No one knew what to expect come game time.
"It was not a good day as a coach. A lot of uncertainty in the day," said Mitchell. "Very, very low energy at practice and it did not seem like people were feeling great."
Azia Bishop wasn't on the floor for introductions. Kastine Evans quickly asked for a breather early into the first half and Samarie Walker delayed the game momentarily as she tried to find the nearest trash can.
Mathies wasn't feeling her best either, and her body language during shoot-around and before the game suggested she was headed for another rough NCAA Tournament game.
Instead, Mathies and her teammates pushed on to defeat Dayton 84-70 and advance to yet another Sweet 16 in the Bridgeport, Conn., Regional.
Though Kentucky was at less-than-full strength and seemed the Cats would not have the energy that Mitchell had hoped for, their play from tipoff would suggest otherwise. After Mitchell implored his team to come out with high energy and defensive intensity after their first-round win over Navy, the Wildcats were quick to answer the bell.
Within the first few moments of the game, Evans needed a breather. Enter sophomore Bria Goss, who had gone from starter to reserve earlier in the season. Goss filled in admirably and provided instant energy to a physically limited lineup. She was active, aggressive and tough, giving UK the boost it needed.
Mitchell had a feeling that she would be instrumental to UK's success.
"We're really fortunate because we still had Bria and Bernisha (Pinkett) who could pick the ball up and pressure it all the way down the court," said Mitchell. "If I had only had one, I would have thought about changing the game plan."
Goss gave Kentucky six points in 16 huge first-half minutes. With her teammates responding, it was full speed ahead.
Dayton ball-handlers had two or three Wildcats in their face at all times as the Cats trapped and pressured the ball into 14 first-half turnovers, including seven steals. Those turnovers led to UK taking 16 more shots in the first half than the Flyers as Kentucky shot it at a 45.9-percent (17-of-37) clip.
Mathies was the driving force behind the UK offense in the first half, scoring 15 points in the first 20 minutes to pace UK who had lost DeNesha Stallworth in the post to foul trouble. But it actually took the senior standout awhile to get going. Through the first 10 minutes of the game, Mathies managed six points. She would score nine in the final 10 minutes of the half to reach the 15-point plateau to lead all scorers at the break.
In Kentucky's win over Navy on Sunday, it was UK's quick start in the second half that sparked UK to a 20-point victory. With the Cats leading by nine at the half, Dayton quickly cut into that lead in less than two minutes into the second half to make the deficit four at 50-46.
It was Dayton who came out the aggressor early in the second half as the Flyers looked to fight their way back into the game. There was also a feeling that UK had lost its adrenaline surge and the illness was starting to catch up across the board.

#####

• [Objective]
Write out the part of the game recap that opens with the words containing "It was Dayton" and closes with "across the board.", copying it exactly.

• [Material]

#####

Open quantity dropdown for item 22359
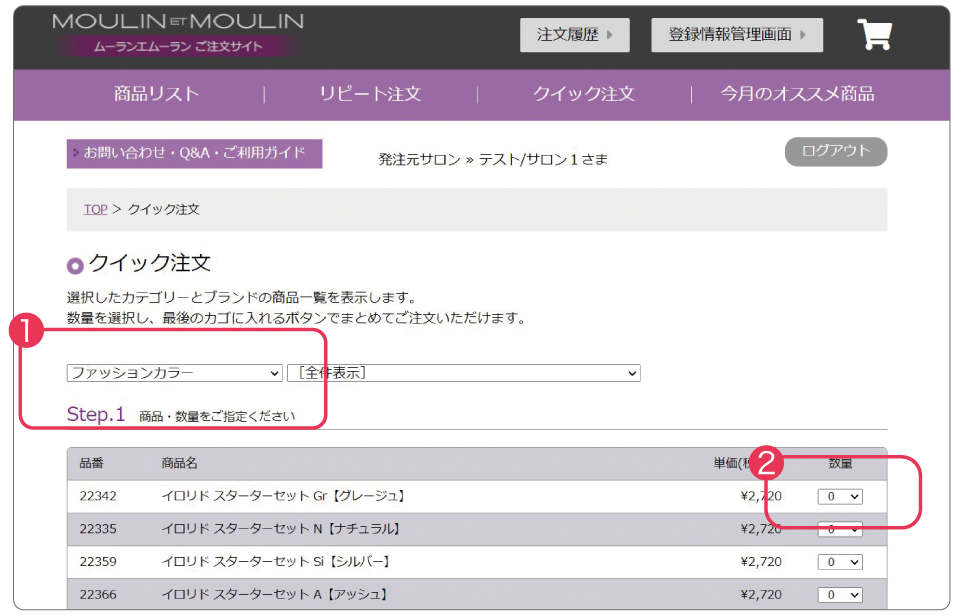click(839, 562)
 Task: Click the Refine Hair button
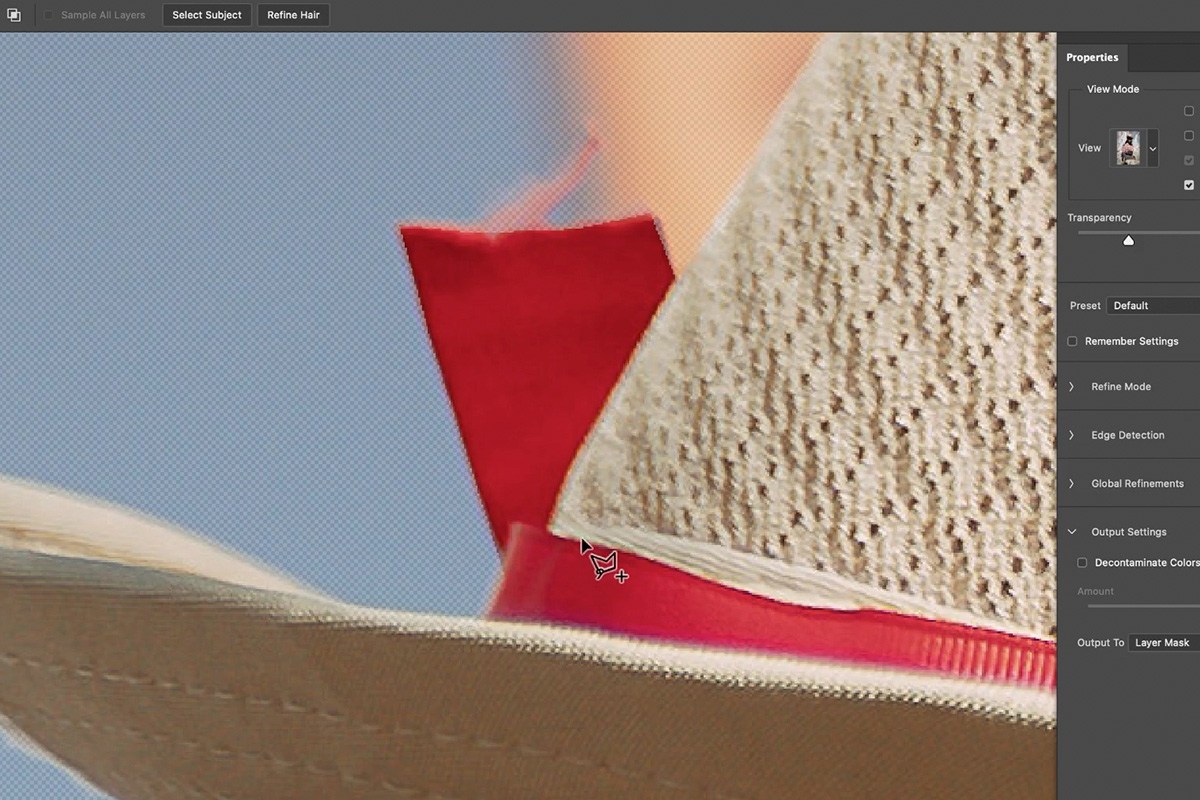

#####

• [Answer below]
It was Dayton who came out the aggressor early in the second half as the Flyers looked to fight their way back into the game. There was also a feeling that UK had lost its adrenaline surge and the illness was starting to catch up across the board.